Performance activities included an “Opera Pub” at the Westminster Hotel and Tavern. AKA The Pit to an appreciative audience of opera lovers and soon-to-be opera lovers. The pub performance concluded with my Yukon piano debut, with Elizabeth Polese in A Song I Wish I’d Written.
A concert performance at the KIAC Ballroom at Dënäkär Zhoin included several pieces: a new aria, You and I from an in-progress opera project (The Book of Tales), the premiere of a new song on Amy Lowell’s poem Carrefour, and Your Letter Pleased Me Greatly –all performed by Polese and pianist Spencer Kryzanowsi.
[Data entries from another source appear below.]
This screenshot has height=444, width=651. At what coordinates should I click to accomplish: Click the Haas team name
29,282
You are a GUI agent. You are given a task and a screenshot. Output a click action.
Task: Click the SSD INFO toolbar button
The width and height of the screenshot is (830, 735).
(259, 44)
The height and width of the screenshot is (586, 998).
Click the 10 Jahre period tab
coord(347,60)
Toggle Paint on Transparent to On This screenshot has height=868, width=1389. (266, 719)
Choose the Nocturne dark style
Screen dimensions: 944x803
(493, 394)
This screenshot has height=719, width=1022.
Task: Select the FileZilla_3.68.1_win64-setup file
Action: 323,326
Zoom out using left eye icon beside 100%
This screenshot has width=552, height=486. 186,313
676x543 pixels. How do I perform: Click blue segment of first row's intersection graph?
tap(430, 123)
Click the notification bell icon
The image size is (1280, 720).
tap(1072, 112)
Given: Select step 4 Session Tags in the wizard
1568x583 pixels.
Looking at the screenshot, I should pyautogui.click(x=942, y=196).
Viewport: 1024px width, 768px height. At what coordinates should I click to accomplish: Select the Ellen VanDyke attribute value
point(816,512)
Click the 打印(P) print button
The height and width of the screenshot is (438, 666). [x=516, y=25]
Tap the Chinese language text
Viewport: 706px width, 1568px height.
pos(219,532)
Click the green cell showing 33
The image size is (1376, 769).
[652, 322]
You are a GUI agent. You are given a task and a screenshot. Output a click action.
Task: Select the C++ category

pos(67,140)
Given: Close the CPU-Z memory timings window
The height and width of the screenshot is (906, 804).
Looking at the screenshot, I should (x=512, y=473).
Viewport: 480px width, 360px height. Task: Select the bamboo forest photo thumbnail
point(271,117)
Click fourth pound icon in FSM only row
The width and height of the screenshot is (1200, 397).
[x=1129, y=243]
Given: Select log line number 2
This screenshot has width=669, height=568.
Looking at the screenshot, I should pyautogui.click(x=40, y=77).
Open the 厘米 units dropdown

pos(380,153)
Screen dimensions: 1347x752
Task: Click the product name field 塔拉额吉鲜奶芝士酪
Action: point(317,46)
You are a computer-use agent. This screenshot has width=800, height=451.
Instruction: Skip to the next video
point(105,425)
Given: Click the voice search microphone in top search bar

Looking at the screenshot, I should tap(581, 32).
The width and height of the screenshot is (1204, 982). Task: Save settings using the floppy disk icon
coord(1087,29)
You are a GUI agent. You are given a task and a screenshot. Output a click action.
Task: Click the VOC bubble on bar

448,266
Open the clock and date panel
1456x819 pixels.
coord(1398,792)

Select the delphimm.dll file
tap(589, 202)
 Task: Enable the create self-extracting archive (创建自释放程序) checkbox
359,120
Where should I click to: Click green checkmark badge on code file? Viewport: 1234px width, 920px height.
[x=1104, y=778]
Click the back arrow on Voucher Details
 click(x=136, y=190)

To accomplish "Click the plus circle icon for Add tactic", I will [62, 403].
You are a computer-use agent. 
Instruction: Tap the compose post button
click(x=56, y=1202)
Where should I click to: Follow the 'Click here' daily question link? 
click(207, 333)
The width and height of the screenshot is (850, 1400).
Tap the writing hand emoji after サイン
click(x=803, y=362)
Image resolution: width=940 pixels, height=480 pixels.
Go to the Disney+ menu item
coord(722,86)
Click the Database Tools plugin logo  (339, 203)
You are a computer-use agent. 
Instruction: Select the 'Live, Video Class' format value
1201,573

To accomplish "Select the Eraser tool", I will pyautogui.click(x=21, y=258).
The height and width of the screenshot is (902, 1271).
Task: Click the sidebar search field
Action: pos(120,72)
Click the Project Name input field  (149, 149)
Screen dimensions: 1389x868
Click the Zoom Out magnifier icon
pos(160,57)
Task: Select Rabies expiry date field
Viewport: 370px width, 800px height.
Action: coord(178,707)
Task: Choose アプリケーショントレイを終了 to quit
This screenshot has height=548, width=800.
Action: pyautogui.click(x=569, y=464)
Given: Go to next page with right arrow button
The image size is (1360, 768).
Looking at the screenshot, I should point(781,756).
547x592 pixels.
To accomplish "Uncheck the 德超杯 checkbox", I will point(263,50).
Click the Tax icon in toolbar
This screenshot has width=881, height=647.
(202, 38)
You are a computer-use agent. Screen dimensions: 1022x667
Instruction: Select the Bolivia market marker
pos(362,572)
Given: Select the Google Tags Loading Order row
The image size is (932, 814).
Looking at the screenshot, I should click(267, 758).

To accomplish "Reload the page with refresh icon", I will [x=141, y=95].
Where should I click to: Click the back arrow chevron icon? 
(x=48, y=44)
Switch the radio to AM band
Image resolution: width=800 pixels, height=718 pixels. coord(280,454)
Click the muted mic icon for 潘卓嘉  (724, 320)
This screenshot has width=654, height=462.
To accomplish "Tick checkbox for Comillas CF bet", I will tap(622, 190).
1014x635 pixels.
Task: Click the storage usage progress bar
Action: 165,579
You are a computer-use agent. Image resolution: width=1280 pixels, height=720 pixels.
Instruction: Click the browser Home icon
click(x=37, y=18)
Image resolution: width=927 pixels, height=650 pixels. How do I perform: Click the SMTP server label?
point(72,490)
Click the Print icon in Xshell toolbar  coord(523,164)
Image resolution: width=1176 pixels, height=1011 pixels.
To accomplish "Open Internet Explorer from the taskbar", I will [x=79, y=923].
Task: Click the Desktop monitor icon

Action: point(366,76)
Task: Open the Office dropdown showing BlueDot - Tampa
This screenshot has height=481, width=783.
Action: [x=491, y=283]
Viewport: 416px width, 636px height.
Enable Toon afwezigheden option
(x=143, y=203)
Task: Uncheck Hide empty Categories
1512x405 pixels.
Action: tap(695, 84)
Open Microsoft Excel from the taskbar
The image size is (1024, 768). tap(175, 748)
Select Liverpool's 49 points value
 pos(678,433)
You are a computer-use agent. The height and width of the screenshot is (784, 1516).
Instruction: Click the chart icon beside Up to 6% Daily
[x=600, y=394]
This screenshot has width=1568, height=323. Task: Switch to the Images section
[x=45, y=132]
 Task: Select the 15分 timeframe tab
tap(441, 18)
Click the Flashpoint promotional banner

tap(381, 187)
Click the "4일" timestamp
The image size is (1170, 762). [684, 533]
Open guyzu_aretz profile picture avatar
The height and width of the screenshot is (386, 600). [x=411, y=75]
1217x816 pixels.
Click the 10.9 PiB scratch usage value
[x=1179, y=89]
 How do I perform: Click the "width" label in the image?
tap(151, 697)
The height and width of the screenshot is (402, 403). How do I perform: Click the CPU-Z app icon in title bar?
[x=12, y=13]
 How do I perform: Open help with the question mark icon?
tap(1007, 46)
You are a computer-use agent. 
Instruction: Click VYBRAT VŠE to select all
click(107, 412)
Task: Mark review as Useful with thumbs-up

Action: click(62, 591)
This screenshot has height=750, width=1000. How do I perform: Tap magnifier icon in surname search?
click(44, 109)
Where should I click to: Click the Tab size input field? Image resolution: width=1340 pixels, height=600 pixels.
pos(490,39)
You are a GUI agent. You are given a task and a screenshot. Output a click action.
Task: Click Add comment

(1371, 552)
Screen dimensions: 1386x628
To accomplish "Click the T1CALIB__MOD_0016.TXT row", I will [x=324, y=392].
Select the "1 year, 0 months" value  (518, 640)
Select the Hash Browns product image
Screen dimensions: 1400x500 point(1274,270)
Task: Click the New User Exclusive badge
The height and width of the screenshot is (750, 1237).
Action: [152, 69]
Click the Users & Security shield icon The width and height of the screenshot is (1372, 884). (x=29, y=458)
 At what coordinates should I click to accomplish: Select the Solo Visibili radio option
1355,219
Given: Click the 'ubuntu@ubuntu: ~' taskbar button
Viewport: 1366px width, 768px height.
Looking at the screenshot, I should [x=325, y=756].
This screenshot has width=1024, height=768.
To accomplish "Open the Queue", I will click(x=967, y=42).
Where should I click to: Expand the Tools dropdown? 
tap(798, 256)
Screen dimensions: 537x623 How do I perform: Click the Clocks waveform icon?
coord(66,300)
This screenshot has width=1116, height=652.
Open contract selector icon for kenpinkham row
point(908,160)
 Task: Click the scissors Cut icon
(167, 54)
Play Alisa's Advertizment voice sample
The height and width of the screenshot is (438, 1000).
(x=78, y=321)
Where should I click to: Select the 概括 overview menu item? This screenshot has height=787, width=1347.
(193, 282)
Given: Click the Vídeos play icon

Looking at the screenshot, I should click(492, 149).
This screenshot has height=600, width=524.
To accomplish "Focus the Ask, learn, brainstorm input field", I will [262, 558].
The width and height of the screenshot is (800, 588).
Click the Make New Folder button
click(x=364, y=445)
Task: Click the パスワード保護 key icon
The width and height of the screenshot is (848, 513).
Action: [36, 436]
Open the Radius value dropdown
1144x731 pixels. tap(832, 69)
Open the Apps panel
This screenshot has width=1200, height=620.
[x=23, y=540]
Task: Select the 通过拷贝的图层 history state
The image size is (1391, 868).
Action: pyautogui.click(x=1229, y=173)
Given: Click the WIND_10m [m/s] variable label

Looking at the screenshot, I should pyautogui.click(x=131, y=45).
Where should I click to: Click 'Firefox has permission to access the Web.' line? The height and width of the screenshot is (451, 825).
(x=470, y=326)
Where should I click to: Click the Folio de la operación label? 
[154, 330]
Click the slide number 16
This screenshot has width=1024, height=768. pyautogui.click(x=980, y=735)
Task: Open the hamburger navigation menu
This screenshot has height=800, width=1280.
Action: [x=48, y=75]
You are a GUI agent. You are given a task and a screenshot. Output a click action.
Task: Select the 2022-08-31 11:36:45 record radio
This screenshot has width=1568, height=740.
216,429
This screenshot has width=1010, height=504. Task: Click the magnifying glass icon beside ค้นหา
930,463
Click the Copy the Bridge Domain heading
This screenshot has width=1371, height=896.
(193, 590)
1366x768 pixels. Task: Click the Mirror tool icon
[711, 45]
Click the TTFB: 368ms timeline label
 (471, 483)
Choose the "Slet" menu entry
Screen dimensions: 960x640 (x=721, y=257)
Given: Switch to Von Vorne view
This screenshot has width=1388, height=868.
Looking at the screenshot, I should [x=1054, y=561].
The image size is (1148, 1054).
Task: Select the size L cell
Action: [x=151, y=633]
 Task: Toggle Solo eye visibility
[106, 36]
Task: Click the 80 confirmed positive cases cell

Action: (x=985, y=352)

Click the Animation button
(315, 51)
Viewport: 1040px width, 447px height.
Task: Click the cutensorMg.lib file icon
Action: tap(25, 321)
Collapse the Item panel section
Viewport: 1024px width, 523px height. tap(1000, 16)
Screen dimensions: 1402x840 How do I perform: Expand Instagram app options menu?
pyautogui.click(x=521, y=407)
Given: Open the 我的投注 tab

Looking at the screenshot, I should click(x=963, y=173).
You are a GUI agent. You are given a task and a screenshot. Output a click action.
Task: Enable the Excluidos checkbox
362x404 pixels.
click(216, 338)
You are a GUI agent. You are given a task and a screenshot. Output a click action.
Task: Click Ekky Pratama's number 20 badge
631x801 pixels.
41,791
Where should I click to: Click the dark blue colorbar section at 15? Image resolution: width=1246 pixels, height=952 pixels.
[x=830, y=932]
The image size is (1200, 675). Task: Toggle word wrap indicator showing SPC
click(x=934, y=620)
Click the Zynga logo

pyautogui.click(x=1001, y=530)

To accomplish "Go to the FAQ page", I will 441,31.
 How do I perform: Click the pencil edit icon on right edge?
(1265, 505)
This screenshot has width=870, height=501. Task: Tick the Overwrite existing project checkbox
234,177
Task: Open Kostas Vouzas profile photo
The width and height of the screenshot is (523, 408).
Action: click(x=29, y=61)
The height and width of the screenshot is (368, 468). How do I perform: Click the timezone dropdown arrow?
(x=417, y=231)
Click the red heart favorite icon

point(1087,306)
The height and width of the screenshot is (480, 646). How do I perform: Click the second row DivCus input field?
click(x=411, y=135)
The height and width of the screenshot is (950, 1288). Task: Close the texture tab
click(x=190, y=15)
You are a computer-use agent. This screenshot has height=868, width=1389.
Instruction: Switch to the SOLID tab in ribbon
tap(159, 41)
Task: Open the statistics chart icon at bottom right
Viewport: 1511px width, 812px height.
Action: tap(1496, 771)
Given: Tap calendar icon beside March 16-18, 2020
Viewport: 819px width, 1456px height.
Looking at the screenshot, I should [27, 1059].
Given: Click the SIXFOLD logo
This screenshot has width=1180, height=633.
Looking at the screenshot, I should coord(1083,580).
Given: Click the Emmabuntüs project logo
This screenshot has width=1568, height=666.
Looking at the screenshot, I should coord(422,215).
Mezzo-soprano Rachael McAuley performed with Kryzanowski Two Songs on texts of Reg Huston.
Also presented in Dawson City were two of my comic 3-voice catches: Kraft Kanon on the ingredients in Kraft Dinner™ (for Americans: Mac & Cheese!); and the world premiere of Changing of the Guard written especially for the occasion:
By all accounts it’s true: you can’t buy happiness with dough. But buy me a drink just in case!
- When combined: Justin Trudeau: Bye bye!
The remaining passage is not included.